The good thing is we now have a better construct for exposing those certificates than before, that is base::expose_puppet_certs. I 'll try and refactor the code to use these instead of the once-off constructs I had created back then. in the meantime, please refrain from merging changes that would cause a bacula configuration reload.

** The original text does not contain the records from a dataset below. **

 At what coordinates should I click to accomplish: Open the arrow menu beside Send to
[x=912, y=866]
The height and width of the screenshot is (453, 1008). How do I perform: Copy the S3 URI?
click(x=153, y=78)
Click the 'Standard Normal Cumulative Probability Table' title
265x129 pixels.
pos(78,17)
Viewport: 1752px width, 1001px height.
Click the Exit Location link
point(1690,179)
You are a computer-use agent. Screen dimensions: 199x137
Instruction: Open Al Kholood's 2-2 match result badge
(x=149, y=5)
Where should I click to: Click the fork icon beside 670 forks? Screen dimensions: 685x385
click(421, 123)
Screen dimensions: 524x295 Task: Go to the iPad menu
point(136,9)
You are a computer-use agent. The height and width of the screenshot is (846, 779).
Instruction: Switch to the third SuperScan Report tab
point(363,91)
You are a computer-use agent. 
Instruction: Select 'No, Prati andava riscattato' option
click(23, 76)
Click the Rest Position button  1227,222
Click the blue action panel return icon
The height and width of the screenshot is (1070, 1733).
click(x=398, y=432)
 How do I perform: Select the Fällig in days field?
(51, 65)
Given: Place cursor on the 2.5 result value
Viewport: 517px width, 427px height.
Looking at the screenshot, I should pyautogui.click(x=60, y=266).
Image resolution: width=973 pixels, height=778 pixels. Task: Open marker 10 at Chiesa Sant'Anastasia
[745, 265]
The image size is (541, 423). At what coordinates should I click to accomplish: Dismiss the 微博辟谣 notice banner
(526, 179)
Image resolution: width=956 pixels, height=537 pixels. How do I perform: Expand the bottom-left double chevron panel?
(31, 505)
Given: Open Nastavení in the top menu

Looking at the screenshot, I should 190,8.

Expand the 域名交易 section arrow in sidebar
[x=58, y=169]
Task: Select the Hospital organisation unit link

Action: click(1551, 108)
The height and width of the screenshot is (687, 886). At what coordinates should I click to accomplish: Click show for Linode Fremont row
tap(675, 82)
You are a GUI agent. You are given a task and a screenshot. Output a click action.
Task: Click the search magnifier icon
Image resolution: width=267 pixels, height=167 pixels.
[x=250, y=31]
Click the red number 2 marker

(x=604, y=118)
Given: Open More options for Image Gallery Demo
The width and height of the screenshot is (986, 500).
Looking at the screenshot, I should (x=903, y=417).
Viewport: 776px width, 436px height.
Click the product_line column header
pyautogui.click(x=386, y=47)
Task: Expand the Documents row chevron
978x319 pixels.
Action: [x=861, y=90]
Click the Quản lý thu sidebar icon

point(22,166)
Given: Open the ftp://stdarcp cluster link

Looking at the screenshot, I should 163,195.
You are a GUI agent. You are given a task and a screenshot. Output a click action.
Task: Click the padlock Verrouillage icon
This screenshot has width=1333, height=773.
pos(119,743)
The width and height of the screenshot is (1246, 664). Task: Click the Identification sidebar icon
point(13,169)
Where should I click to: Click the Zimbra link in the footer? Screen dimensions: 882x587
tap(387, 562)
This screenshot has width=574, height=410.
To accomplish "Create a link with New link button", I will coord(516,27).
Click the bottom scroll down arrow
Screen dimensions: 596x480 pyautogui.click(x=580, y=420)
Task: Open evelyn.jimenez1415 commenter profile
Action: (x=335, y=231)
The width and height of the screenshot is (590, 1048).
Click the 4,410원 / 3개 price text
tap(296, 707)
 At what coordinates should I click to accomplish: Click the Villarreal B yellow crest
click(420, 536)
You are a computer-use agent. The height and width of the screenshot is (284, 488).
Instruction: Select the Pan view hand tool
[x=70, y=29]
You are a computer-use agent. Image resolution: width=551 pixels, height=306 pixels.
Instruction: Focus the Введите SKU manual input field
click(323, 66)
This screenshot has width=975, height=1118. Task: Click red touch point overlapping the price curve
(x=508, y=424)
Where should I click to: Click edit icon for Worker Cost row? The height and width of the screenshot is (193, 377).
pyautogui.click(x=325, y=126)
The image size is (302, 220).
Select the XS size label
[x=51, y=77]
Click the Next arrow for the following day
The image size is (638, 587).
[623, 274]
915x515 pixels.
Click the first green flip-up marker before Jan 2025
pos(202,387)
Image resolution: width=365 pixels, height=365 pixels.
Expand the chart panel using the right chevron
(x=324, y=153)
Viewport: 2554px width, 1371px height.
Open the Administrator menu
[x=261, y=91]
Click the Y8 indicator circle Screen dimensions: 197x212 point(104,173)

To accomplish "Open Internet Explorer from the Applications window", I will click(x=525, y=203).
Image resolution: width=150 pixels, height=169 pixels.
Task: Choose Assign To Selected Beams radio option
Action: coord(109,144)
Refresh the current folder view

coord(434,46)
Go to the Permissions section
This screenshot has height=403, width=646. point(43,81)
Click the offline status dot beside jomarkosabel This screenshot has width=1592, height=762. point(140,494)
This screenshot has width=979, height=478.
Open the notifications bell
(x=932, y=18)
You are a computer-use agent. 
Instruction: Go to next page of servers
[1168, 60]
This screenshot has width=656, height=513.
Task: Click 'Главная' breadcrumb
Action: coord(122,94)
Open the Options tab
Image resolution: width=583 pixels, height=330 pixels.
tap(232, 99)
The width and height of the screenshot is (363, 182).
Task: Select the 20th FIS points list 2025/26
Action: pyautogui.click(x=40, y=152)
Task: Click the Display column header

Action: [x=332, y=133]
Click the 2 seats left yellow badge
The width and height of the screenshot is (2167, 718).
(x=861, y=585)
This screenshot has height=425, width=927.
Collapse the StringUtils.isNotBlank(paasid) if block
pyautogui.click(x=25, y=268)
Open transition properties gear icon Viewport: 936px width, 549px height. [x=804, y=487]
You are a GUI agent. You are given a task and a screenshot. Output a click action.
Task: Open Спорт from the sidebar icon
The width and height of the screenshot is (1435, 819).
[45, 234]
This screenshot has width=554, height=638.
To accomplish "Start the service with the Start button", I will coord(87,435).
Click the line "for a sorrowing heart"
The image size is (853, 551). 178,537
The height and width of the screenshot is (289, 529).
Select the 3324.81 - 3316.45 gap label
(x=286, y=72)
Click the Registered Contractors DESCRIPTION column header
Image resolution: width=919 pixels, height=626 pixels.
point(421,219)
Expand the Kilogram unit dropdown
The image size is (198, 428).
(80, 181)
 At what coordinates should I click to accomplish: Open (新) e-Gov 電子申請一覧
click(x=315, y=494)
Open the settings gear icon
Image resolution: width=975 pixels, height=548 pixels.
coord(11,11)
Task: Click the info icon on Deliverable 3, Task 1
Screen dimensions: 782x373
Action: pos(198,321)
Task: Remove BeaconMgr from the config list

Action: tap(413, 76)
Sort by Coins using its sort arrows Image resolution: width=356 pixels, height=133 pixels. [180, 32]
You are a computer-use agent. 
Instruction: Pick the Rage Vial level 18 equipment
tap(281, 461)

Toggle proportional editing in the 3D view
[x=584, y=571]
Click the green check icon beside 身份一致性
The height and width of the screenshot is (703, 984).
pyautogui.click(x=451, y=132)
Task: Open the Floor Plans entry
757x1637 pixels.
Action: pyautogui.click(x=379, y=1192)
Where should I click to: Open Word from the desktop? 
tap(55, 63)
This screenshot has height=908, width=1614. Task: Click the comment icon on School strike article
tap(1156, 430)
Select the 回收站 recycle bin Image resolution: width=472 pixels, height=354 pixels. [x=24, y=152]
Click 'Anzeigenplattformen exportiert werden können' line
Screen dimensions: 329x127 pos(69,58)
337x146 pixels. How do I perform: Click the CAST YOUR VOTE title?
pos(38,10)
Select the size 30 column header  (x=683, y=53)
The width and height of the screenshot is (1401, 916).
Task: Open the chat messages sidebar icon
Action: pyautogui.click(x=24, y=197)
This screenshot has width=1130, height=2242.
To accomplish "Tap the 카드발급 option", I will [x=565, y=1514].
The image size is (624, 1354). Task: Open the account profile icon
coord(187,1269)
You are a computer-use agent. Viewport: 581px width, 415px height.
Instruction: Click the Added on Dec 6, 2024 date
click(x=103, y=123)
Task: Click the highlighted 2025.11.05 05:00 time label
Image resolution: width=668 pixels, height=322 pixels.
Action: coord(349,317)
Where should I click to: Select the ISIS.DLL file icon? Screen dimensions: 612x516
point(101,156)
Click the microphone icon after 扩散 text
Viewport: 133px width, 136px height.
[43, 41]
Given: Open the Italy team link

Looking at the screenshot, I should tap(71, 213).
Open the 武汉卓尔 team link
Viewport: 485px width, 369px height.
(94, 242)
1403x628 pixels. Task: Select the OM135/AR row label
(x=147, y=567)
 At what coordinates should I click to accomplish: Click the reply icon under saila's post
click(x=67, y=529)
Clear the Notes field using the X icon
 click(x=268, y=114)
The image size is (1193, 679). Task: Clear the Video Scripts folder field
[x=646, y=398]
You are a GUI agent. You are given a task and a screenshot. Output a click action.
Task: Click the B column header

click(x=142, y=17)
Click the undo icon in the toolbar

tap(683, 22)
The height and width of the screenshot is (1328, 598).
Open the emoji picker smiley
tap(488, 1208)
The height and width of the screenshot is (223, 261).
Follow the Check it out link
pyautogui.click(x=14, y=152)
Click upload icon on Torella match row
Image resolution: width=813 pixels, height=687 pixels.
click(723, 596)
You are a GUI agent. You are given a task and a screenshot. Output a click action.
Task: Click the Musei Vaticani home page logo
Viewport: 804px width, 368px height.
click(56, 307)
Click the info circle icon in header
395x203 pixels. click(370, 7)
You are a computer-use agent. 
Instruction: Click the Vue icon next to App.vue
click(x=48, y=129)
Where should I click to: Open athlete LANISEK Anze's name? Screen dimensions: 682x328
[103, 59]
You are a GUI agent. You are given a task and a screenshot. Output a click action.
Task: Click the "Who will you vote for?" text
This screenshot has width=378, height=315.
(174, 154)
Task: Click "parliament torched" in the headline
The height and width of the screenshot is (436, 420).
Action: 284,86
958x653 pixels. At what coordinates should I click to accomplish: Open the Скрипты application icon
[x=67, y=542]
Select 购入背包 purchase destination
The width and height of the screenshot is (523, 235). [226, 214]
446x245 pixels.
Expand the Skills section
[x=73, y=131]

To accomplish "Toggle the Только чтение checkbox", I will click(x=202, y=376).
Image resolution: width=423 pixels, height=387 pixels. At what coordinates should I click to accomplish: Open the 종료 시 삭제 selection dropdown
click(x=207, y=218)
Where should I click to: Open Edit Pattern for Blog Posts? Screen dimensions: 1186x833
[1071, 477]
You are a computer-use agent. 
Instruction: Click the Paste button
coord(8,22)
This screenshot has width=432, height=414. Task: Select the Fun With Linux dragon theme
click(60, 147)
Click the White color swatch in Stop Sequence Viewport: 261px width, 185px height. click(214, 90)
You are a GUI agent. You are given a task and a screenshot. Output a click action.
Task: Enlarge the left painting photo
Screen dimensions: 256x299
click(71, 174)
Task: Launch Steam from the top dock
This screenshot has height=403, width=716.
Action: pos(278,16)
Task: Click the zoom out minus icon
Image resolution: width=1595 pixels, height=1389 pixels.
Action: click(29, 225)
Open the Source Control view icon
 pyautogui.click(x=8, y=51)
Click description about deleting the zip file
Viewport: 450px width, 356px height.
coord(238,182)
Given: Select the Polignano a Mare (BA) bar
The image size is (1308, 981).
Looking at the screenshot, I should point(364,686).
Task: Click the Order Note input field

Change 344603 had a related patch set uploaded (by Alexandros Kosiaris):
[operations/puppet@production] base::expose_puppet_certs: Also provide a keypair

https://gerrit.wikimedia.org/r/344603

Change 344606 had a related patch set uploaded (by Alexandros Kosiaris):
[operations/puppet@production] Update bacula::client to use base::expose_puppet_certs

https://gerrit.wikimedia.org/r/344606

Change 344626 had a related patch set uploaded (by Alexandros Kosiaris):
[operations/puppet@production] Update bacula::storage to use base::expose_puppet_certs

https://gerrit.wikimedia.org/r/344626

Change 344627 had a related patch set uploaded (by Alexandros Kosiaris):
[operations/puppet@production] Update bacula::director to use base::expose_puppet_certs

https://gerrit.wikimedia.org/r/344627

Change 344603 merged by Alexandros Kosiaris:
[operations/puppet@production] base::expose_puppet_certs: Also provide a keypair

https://gerrit.wikimedia.org/r/344603

Change 344606 merged by Alexandros Kosiaris:
[operations/puppet@production] Update bacula::client to use base::expose_puppet_certs

https://gerrit.wikimedia.org/r/344606

Change 344626 merged by Alexandros Kosiaris:
[operations/puppet@production] Update bacula::storage to use base::expose_puppet_certs

https://gerrit.wikimedia.org/r/344626

Change 344627 merged by Alexandros Kosiaris:
[operations/puppet@production] Update bacula::director to use base::expose_puppet_certs

https://gerrit.wikimedia.org/r/344627

A long tail of commits and fixes later, the puppet modules are freak of that hideous keypair generation in the module and rather rely on base::expose_puppet_certs infrastructure making it way more robust.